Сцепив пальцы лежащих на столе рук, Томас с непроницаемым видом наблюдает за моими безуспешными попытками.

— Как что?

— Вам это нравится, что ли, да? — я подавляю царапающий горло зарождающийся крик.

— Нет, — встав из-за стола, Томас обходит и облокачивается на него. — Мне не нравится оказаться загнанным в угол за то, что поделился своим честным мнением. Видимо, с первого раза ты не поняла: это поэтический класс. Если боишься критики, лучше бросай сразу. Да и потом, тебя уже не должно быть на моих занятиях, разве нет?

— О, вам этого очень бы хотелось, правда? — я открываю рюкзак и достаю распечатанный документ. Потом подхожу к нему и прижимаю бумагу к его груди. — Это подтверждение моей записи на ваш курс. Так что больше я не нарушительница.

Не забрав его у меня, Томас дает листку бумаги упасть на пол и лечь у его ботинок. Чертовы ботинки. Сама не знаю, почему я так ими одержима — как и его руками.
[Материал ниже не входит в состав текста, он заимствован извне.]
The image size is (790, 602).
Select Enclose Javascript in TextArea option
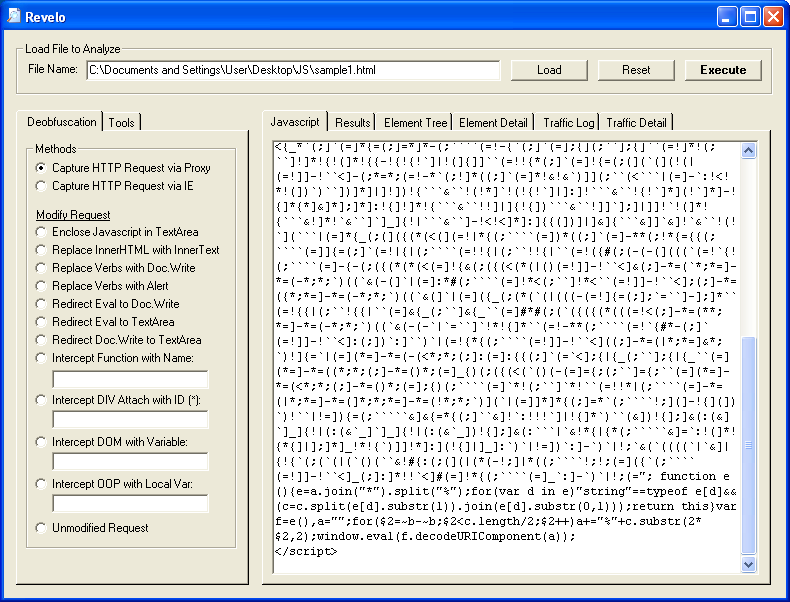click(x=41, y=232)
— У этого визита есть какая-то цель?

Я возвращаюсь взглядом к его лицу.

— Да.

— И какая же?

Я смотрю на его угловатую челюсть. За день щетина на его лице стала гуще. Она создает тень, контрастирующую с яркостью его глаз. Два очага синего пламени. В них столько гнева — смеси ярости, раздражения и разочарования.
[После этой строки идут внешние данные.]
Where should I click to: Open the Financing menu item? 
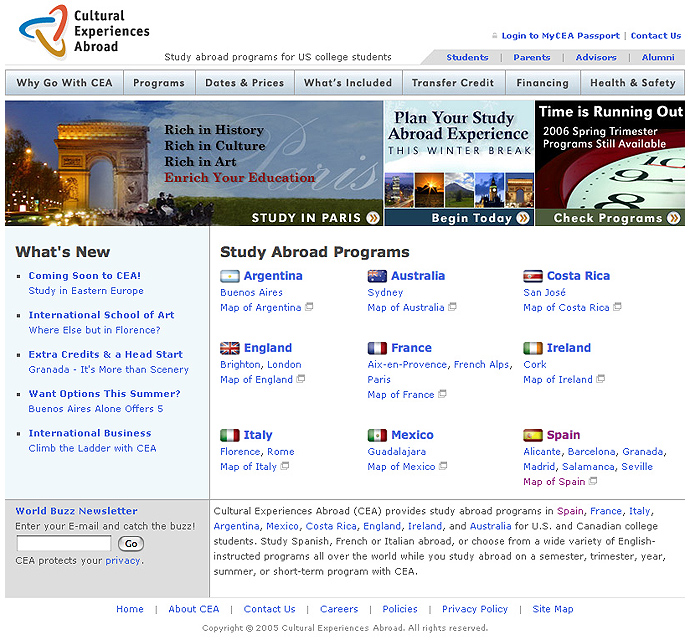[542, 83]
Мне стоит его опасаться. И держаться подальше. Но я не могу.

Томас Абрамс — это раненое животное. Ранено его сердце, и из отверстия сочится кровь. И именно рана заставляет его скалиться и огрызаться.

Я хочу… провести по нему языком, как сделала это с его словами. Я хочу его поцеловать.

Вот черт!

Мое разбитое сердце хочет поцеловать Томаса, и тогда ему станет легче. Глупое сердце идиотки.
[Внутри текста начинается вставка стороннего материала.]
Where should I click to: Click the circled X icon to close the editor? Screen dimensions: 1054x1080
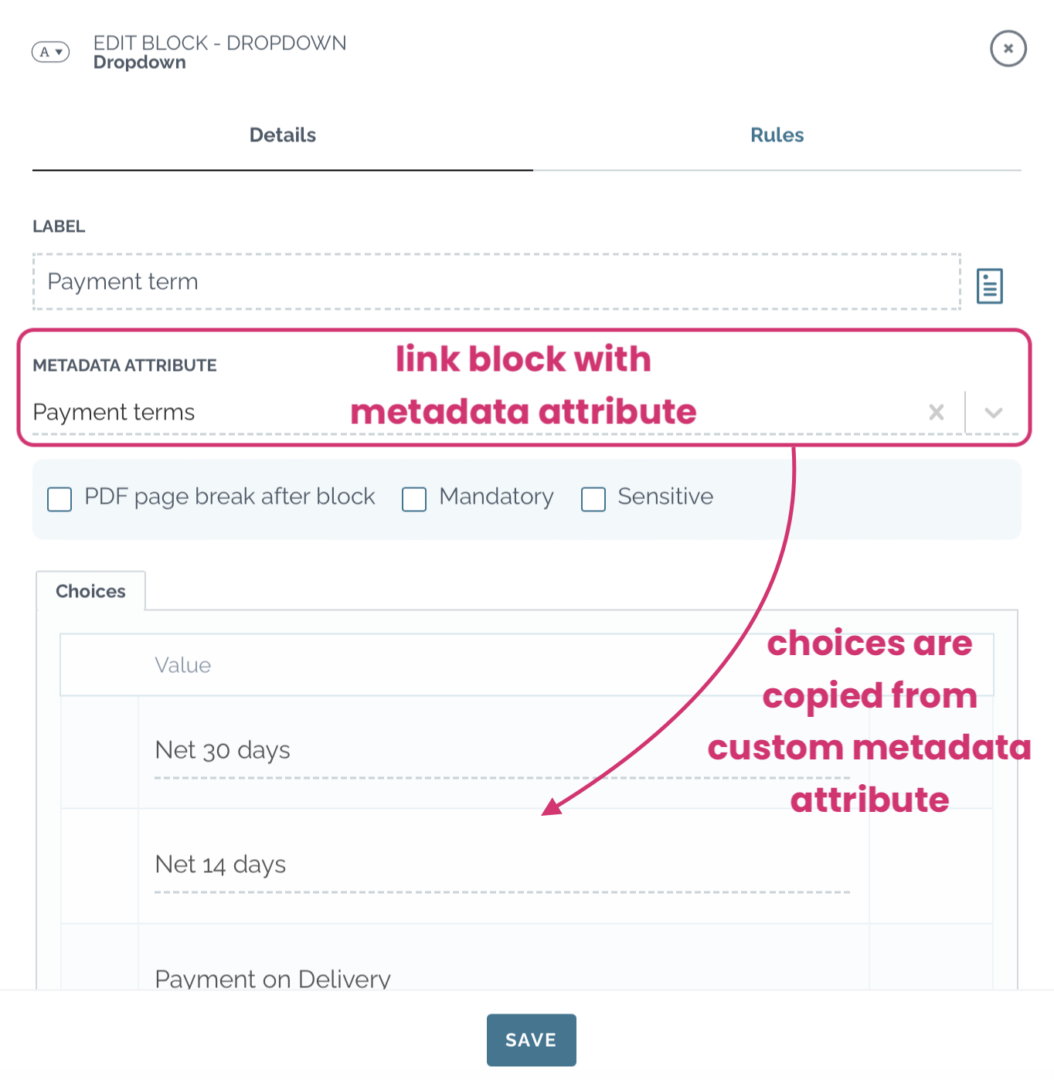[1008, 48]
Облизнувшись, я смотрю на его. Я хочу пососать эти сердито искривленные губы, с силой втянуть в рот и пройтись зубами, и делать так до тех пор, пока гнев не потухнет, и останется лишь огонь.

Мое влажное дыхание делает воздух вокруг нас гуще и тяжелей. На его шее я вижу ритмично бьющийся пульс — в такт моему сердцу. Я хочу втянуть в рот и этот участок кожи — чтобы успокоить. Хочу вытянуть боль из его сердца.